Текст для чтения:

□ □ □ □ □ □ □

Если «Двенадцать стульев» были написаны в 1928 г., то «Записки» опубликованы на год позже, в 1929-м. Правда, эта публикация прошла с большими сокращениями и в полном издании роман смог дойти до своего читателя только в 1988 г., когда был напечатан в первом номере журнала «Полымя». Иначе, вообще-то, и быть не могло.
Ведь главный герой роман Мрыя — Семен Самосуй, от лица которого и написаны «Записки», — руководитель отдела культуры райисполкома небольшого городка Шепелевка. Попав на этот пост во многом благодаря своему классовому происхождению («из крестьян»), он не обладает даже минимальной компетенцией в возглавляемой им сфере. Но вот энергии и активности у него… Хватило бы на весь райисполком!

□ □ □ □ □ □ □

Условие задачи: Можете дословно воспроизвести отрывок из текста о романе «Записки» выше, между «Ведь главный герой» и «на весь райисполком!» включительно?

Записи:
□ □ □ □ □ □ □

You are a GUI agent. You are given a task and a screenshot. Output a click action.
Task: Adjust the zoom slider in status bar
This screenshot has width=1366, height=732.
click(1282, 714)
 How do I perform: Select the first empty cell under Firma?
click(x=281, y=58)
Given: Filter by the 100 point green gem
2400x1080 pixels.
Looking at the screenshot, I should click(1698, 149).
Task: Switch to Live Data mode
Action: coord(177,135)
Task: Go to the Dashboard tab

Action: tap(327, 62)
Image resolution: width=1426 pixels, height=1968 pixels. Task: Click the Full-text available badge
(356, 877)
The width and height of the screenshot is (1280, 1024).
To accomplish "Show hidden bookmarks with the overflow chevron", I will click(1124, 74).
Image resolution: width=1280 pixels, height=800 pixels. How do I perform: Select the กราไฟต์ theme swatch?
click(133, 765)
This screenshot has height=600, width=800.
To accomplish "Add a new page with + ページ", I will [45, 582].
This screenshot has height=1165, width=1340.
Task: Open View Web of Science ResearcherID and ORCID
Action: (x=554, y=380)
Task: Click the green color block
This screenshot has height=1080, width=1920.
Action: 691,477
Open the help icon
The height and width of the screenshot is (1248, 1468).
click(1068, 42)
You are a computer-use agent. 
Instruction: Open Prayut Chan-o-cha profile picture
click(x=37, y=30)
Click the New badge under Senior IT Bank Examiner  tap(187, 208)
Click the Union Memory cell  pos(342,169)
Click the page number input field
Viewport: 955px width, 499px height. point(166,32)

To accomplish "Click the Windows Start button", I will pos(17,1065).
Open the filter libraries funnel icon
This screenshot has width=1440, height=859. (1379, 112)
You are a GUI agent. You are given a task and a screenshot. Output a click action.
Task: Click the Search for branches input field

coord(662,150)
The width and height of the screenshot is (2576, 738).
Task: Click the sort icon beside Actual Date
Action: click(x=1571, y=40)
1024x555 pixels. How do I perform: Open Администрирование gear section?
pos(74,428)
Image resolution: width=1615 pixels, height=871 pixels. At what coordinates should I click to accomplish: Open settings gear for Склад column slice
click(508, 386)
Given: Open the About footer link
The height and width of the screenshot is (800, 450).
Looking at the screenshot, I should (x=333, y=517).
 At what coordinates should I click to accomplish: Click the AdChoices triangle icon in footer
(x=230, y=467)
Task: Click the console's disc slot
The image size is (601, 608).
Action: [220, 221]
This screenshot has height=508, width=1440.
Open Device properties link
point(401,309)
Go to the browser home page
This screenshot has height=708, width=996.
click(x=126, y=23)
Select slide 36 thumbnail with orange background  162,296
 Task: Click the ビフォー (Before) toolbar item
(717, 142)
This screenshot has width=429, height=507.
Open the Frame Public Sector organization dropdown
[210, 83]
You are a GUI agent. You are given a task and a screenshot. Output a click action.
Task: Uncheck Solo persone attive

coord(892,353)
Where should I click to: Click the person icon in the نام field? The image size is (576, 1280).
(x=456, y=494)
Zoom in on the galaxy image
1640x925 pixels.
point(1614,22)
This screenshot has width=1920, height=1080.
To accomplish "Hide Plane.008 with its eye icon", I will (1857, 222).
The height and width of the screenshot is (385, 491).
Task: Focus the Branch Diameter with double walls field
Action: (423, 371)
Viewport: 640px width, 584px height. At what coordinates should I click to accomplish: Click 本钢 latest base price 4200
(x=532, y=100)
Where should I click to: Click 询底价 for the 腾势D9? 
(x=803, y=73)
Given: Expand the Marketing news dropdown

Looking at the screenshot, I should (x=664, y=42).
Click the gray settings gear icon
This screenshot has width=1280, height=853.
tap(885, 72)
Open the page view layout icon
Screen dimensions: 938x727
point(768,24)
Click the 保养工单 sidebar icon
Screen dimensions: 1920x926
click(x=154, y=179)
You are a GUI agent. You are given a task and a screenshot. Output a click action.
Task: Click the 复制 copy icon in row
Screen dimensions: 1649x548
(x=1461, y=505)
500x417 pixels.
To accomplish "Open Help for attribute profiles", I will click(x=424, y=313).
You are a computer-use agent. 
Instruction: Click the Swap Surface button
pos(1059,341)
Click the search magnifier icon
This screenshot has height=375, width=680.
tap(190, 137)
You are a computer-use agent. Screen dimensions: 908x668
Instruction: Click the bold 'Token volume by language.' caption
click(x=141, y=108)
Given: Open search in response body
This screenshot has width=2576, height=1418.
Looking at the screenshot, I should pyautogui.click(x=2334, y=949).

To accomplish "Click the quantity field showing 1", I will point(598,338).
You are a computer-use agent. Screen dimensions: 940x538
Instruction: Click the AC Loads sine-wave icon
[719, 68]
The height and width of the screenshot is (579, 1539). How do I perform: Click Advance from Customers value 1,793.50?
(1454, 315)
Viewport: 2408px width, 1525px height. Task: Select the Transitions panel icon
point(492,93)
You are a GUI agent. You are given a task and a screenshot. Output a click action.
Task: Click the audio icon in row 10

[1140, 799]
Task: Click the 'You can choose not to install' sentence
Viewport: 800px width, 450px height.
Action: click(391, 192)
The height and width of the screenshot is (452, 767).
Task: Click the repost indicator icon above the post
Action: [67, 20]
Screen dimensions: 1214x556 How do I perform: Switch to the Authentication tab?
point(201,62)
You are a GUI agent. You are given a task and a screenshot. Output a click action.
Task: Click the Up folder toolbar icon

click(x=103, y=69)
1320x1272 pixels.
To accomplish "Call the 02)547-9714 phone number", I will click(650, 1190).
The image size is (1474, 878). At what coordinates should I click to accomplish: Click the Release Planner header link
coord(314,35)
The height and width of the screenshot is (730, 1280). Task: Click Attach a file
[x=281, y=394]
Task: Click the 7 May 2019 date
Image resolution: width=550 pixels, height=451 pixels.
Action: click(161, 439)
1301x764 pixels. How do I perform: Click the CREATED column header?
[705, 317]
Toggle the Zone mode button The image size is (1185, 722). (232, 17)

□ □ □ □ □ □ □

Ответ на задание:
Ведь главный герой роман Мрыя — Семен Самосуй, от лица которого и написаны «Записки», — руководитель отдела культуры райисполкома небольшого городка Шепелевка. Попав на этот пост во многом благодаря своему классовому происхождению («из крестьян»), он не обладает даже минимальной компетенцией в возглавляемой им сфере. Но вот энергии и активности у него… Хватило бы на весь райисполком!